Continental, United Discussing Merger

By Del Quentin Wilber
Washington Post Staff Writer
Wednesday, December 13, 2006

Continental and United airlines have been discussing a potential merger -- the latest in a series of signs that major carriers are seeking to reshape the recovering industry.

The talks have involved top executives of each company and have touched on the potential structure and shape of a combined carrier, industry sources familiar with the discussions said yesterday.

Those sources, who spoke on condition of anonymity because they were not authorized to discuss the potential deal, said the discussions intensified last month after US Airways Group announced an unsolicited $8.7 billion bid to merge with Delta Air Lines, which is in bankruptcy protection.

Chicago-based United is the nation's fourth-largest carrier in terms of passenger traffic and is strong in the Midwest and Asia. It has major hubs in Denver, Chicago and at Washington's Dulles International Airport. Its parent company, UAL, has a market capitalization of about $4.8 billion.
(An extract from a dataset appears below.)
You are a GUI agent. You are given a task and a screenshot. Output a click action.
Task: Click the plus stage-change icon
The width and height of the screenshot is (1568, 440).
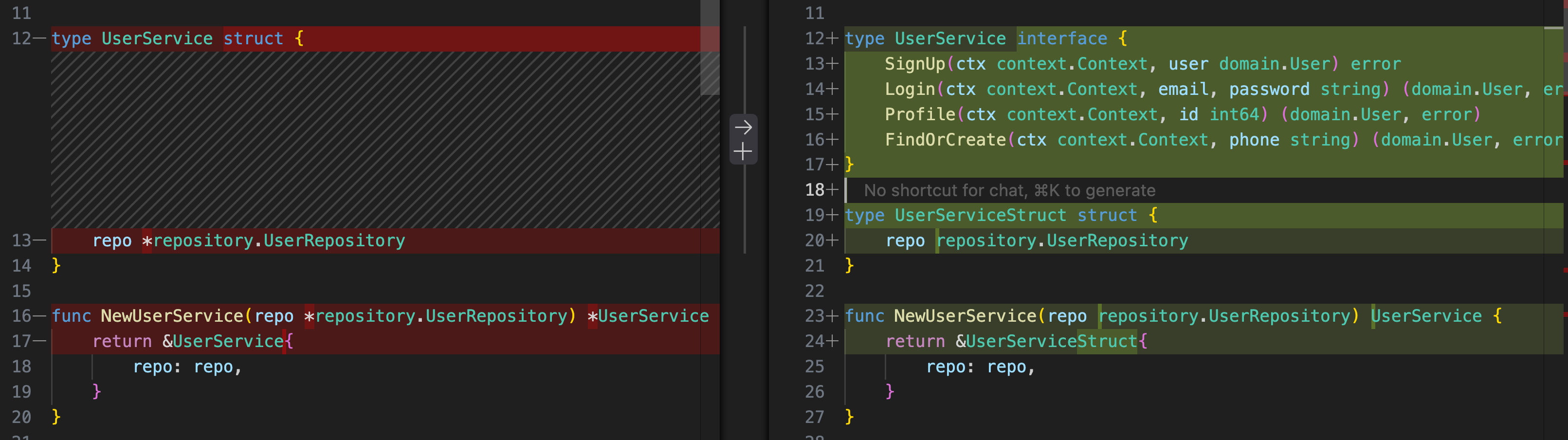pyautogui.click(x=743, y=151)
Houston-based Continental is the nation's sixth-largest carrier and has major hubs in Houston, Cleveland and Newark. It has strong links to Europe, the Caribbean and Latin America. It has a market capitalization of about $3.9 billion.

Representatives of each airline declined to comment. A merger could face a number of obstacles, including a review by federal regulators. Also, Northwest Airlines has an agreement with Continental that in many cases would give Northwest the power to block a merger.

United's chief executive, Glenn F. Tilton, said in an interview last week that he would consider a serious merger possibility but declined to discuss any potential deals, including one with Continental.

Continental chief executive Larry Kellner has said he wants the airline to remain an independent carrier but would not be against a merger if the rest of the industry landscape changed substantially.

Airline executives have been speculating in recent months about the possibility of combining operations of the nation's six traditional carriers -- American, Continental, United and US Airways, as well as Delta and Northwest, both in bankruptcy protection.

Just last week, Northwest asked a bankruptcy judge for permission to hire financial advisers to help it plan for the possibility of a merger or acquisition.

Analysts and executives believe that mergers in the airline industry could benefit carriers by allowing them to cut overhead costs while expanding more lucrative routes. US Airways chief executive Douglas Parker has said his proposed deal with Delta would allow him to cut flights and overhead, saving up to $1.6 billion a year.

More partnerships might also be on the horizon, even among low-cost carriers. The Wall Street Journal reported on its Web site last night that AirTran Holdings was considering an offer for Midwest Air Group.